Problems to work on:
A) Decide whether each statement below agrees with the text about Bedsider. Answer yes or no for each, and quote the words from the text that decide it.
(i) Bedsider is meant for women ages 18–29.
(ii) Bedsider was launched in November 2012.
(iii) Carbon Five is a development firm located in Washington, D.C.
B) Continue the text about Bedsider from where it stops.

Extracted text:
= Bedsider =

Birth control education provider

Bedsider.org (Bedsider) is a free birth control support network for women ages 18–29. The network is operated by The National Campaign to Prevent Teen and Unplanned Pregnancy; a research based non-profit, non-partisan organization located in Washington, D.C. Launched in November 2011, its goal is to help women find the method of birth control that’s right for them and learn how to use it consistently and effectively. The campaign is developed in partnership with IDEO, a global innovation and design firm and Carbon Five, a development firm in San Francisco.

Bedsider provides users with tools to explore and compare all available methods of contraception, to set up birth control or appointment reminders, and to view videos of young men and women’s personal experiences with various methods of contraception. Bedsider also offers a weekly column on sex, love, and life as well as a series of animated shorts that debunk myths about birth control. In addition, Bedsider provides the latest news on contraception and allows website visitors to type in their zip code to find the closest locations that provide contraception over the counter. Bedsider is also mobile and can be used on an iPhone or an Android device.

Dataset entries:
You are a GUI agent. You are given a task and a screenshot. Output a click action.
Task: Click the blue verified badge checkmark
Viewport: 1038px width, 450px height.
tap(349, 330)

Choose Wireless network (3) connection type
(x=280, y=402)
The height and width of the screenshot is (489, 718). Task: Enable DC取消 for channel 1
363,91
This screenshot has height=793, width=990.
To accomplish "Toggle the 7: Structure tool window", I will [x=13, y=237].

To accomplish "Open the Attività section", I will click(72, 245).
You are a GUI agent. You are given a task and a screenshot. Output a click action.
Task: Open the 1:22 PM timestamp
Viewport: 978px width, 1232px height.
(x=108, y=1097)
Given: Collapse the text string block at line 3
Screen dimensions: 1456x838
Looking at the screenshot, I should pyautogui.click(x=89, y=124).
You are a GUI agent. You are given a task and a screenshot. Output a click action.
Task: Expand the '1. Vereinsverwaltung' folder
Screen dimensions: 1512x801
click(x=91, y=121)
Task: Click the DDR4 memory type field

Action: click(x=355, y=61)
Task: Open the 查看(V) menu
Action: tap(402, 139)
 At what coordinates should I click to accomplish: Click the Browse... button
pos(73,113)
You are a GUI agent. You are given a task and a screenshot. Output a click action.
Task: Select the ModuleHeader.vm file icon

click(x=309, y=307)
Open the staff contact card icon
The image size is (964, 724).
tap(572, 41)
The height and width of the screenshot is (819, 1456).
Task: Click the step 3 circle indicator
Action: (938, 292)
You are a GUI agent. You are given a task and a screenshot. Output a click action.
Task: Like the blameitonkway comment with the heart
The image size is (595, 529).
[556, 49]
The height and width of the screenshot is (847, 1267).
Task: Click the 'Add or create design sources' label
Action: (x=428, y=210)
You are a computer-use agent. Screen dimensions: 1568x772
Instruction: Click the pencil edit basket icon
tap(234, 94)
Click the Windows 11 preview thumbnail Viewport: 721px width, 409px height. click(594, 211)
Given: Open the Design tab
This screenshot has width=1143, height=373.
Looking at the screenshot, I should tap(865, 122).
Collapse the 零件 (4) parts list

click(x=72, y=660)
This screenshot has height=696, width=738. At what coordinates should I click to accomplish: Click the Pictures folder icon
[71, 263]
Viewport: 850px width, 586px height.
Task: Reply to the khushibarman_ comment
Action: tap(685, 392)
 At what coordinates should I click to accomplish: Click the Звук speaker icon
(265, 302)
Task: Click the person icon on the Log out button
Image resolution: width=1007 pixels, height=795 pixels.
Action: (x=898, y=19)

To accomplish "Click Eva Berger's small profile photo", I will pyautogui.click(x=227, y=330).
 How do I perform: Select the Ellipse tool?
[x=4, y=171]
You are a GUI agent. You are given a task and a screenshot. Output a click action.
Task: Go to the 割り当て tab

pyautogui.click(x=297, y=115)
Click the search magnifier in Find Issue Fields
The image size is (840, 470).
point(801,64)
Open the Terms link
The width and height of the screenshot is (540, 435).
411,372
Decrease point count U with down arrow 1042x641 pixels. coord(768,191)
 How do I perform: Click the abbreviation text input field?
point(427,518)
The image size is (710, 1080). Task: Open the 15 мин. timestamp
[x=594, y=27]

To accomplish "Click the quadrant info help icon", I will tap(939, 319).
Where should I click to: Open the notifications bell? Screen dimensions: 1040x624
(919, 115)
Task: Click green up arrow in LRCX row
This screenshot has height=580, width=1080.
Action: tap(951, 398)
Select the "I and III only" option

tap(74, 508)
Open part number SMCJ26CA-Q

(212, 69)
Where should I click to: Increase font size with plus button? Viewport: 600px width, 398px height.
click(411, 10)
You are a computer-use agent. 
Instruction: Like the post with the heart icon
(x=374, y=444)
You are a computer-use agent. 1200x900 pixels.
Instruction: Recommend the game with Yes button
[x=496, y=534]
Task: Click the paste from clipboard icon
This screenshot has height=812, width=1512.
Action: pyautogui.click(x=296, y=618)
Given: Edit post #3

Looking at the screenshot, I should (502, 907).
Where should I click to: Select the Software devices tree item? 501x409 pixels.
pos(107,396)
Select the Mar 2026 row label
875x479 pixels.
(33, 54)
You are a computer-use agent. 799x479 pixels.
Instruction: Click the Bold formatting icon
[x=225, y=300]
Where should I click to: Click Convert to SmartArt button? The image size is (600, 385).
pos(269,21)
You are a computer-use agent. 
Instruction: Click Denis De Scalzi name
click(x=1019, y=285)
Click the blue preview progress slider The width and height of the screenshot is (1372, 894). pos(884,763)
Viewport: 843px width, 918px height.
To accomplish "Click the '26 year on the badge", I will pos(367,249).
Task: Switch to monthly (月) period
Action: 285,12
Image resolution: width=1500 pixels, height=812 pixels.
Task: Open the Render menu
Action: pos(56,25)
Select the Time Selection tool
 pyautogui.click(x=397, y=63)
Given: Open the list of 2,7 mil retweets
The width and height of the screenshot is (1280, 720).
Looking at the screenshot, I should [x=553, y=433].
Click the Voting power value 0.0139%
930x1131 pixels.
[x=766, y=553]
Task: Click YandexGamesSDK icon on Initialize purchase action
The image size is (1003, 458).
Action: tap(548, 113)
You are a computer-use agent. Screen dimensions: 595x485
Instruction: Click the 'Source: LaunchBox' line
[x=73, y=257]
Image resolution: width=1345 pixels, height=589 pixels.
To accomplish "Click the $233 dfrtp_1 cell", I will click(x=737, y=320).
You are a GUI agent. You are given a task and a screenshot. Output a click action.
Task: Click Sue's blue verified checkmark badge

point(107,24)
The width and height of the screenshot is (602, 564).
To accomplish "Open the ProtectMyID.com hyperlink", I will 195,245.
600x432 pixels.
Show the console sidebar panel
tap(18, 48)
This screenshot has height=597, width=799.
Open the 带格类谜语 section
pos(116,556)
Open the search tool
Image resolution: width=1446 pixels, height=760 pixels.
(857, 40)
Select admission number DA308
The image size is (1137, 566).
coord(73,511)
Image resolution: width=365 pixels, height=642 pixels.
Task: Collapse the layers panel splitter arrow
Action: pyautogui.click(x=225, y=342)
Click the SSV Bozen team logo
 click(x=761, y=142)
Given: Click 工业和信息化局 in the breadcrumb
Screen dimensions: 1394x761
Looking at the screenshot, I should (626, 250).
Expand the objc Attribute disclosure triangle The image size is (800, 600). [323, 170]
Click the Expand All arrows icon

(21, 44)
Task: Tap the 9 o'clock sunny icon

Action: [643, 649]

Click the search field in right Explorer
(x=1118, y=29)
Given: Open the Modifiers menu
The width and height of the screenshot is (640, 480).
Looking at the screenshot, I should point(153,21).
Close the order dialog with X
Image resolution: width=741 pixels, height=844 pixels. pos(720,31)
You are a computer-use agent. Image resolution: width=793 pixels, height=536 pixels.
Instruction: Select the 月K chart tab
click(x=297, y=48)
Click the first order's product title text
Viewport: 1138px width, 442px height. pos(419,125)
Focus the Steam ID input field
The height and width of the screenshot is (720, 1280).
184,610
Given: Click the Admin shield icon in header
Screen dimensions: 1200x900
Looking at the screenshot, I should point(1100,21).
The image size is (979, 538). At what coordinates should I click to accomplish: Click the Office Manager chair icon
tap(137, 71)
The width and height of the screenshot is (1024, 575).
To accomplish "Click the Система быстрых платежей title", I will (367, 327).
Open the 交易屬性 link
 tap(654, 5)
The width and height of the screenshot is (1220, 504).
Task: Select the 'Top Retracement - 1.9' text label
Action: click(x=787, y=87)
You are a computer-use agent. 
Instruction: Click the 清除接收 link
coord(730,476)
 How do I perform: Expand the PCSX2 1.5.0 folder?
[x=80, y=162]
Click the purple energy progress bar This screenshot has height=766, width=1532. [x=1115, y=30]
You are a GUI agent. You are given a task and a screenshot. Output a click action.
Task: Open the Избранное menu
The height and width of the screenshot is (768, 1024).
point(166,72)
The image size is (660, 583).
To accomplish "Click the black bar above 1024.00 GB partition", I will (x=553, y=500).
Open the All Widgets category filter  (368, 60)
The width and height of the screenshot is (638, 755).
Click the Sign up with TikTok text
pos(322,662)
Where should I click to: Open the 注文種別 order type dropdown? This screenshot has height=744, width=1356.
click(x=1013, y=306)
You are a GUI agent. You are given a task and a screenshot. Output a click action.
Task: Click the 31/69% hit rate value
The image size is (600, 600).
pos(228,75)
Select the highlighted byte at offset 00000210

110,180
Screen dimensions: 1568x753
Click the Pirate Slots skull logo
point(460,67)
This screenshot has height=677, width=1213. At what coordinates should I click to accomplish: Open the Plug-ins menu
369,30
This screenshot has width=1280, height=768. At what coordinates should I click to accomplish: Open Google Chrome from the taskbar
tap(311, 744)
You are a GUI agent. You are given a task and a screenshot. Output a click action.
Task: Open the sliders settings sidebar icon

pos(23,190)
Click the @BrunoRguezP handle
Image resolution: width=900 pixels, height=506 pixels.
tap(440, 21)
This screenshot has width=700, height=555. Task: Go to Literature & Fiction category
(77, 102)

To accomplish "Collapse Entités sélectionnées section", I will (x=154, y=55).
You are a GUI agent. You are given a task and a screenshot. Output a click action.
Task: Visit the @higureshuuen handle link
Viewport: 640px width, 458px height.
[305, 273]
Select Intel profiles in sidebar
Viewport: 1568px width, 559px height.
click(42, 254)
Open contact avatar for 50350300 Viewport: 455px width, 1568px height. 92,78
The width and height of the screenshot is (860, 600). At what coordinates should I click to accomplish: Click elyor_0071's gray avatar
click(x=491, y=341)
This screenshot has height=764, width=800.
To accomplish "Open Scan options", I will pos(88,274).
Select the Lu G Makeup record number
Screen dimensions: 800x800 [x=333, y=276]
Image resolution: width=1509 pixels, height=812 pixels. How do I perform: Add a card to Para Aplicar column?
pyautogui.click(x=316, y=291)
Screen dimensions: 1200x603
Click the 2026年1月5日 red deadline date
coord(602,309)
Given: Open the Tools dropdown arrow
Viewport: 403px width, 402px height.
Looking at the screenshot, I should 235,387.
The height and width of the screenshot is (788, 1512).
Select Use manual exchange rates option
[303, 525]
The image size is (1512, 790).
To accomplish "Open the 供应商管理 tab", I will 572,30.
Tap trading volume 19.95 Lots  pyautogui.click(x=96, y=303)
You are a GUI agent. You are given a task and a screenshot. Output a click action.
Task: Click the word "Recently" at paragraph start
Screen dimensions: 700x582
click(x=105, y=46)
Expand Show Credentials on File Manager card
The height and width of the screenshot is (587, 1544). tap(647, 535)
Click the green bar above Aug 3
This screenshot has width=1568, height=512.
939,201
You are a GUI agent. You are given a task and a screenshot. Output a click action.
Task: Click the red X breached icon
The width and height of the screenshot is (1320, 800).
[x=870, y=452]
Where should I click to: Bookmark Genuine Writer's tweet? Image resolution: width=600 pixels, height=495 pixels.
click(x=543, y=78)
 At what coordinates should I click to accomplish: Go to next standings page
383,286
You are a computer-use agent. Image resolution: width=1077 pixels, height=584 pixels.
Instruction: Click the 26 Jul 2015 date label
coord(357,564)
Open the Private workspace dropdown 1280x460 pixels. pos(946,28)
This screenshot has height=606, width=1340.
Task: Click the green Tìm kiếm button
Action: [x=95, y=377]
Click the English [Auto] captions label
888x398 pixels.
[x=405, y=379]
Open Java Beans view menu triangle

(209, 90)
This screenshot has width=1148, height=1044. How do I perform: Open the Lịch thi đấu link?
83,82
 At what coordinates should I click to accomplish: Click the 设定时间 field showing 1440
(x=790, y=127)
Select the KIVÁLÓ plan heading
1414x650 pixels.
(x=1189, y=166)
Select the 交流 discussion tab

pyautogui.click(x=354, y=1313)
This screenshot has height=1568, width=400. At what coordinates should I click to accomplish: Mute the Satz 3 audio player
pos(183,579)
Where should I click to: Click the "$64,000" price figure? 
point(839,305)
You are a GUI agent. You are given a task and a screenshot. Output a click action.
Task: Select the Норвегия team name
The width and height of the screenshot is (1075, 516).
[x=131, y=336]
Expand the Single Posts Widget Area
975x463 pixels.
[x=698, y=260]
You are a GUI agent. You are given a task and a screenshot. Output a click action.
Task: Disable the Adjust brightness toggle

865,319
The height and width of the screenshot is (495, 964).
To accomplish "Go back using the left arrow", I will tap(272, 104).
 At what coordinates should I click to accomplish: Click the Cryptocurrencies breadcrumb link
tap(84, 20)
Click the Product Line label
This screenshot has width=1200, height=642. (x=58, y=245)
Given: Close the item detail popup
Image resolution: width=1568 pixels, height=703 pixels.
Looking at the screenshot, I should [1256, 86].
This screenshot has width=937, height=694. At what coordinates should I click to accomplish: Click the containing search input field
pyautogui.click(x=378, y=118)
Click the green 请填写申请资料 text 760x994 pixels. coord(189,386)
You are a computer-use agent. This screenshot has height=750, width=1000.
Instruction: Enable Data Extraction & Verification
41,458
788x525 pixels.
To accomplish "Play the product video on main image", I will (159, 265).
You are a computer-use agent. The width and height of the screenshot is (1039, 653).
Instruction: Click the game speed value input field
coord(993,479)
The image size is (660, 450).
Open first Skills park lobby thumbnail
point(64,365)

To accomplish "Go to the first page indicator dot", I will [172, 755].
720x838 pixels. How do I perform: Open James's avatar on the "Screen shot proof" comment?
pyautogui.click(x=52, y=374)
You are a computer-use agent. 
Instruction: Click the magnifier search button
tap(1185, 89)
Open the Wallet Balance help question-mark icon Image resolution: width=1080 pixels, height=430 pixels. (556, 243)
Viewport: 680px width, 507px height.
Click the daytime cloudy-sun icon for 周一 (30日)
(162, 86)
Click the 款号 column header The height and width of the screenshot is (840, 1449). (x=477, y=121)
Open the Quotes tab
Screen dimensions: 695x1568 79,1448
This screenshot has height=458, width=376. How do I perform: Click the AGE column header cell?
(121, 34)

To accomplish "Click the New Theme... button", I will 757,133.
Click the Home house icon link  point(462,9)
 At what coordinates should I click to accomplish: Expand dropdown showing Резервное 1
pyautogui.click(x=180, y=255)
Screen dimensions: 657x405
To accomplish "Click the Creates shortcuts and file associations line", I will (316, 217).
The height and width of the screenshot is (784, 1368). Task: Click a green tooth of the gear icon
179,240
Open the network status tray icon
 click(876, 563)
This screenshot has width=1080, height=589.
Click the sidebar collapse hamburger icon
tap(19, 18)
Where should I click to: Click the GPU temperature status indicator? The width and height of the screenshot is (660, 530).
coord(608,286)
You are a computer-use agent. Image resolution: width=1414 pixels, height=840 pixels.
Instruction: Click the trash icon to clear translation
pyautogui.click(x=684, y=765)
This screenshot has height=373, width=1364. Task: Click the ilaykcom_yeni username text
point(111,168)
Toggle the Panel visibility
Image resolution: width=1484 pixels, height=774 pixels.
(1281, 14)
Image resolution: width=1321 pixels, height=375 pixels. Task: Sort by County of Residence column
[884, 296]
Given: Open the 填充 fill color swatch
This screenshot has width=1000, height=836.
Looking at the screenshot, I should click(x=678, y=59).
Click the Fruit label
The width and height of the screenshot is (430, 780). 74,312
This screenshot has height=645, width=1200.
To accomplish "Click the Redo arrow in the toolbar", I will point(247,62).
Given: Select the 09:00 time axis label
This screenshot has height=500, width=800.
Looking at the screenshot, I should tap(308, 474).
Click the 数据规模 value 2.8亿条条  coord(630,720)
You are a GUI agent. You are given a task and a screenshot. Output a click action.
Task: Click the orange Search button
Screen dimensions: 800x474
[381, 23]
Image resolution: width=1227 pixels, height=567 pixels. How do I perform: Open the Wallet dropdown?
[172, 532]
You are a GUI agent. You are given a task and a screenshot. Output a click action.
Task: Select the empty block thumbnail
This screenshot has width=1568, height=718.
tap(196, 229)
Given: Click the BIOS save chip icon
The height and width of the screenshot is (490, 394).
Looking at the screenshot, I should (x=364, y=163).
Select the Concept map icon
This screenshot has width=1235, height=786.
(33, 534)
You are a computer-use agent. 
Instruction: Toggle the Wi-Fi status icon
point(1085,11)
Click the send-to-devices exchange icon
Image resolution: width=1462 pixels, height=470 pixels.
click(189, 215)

Responses by item number:
A)
(i) Yes: "a free birth control support network for women ages 18–29"
(ii) No: "Launched in November 2011"
(iii) No: "Carbon Five, a development firm in San Francisco"

B)
==History==
On November 10, 2011, the Ad Council launched a major marketing campaign in support of the Bedsider program. The ads and PSAs created by the ad council address pressing social issues through multiple media outlets. These ads can be found on Bedsider.org, but will also be used on television and in newspapers and other publications in order to further promote Bedsider as a tool for young women around the country.

==Honors and press coverage==
Bedsider has received awards for its design and layout, and acceptance by media outlets such as the Associated Press and CNN. Additionally, Bedsider has also garnered the support of many medical and public health groups. All medical content found on Bedsider was developed with the assistance of many experts who are a part of The National Campaign to Prevent Teen and Unplanned Pregnancy’s Medical Advisory Committee.